A sustainable menu which is locally produced, energy efficient and zero-waste has limited takers. Kabir Suri, head of the Delhi chapter of the National Restaurant Association of India and co-founder and CEO of Azure Hospitality Pvt. Ltd, which owns Mamagoto and Dhaba by Claridges among other brands, says that till date NRAI has not really conducted a waste audit or issued formal guidelines to reduce waste. It is mostly left to the whims and fancies and business exigencies of individual restaurants. He says that most of the waste generated is leftovers by customers. “Within the kitchen one is able to control waste through order processing, ingredient listing, smart cooking methods and menu plating. But how do you control over-ordering on tables?” he asks.

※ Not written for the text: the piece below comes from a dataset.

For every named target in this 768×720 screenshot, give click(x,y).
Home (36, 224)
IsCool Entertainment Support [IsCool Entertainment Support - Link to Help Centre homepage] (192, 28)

In April 2017, Ram Vilas Paswan, the minister of consumer affairs, food and distribution, suggested that the government should fix portion sizes in restaurants and hotels to curb food wastage. Many chefs dismissed the idea as they felt most of the wastage occurs at the supply chain level itself, because the demand is for fruits and vegetables that look perfect. An obsession with appearance at the retail level doesn’t help fight food wastage. “If a carrot is deformed, that does not mean it is rotten or is not going to taste the same,” says Suchde.
Balpreet Singh Chadha, executive sous chef at Andaz Delhi, wants to re-use food waste in many different forms. But for now he is implementing his alchemical skills frugally and subtly in the AnnaMaya kitchen. Like drying, dehydrating and churning into powder lemon skin and orange peels to use as flavoured salt and spices apart from garnish. “My waste food menu was supposed to happen in May. It got delayed. People in Delhi don’t exactly want it,” says Chadha.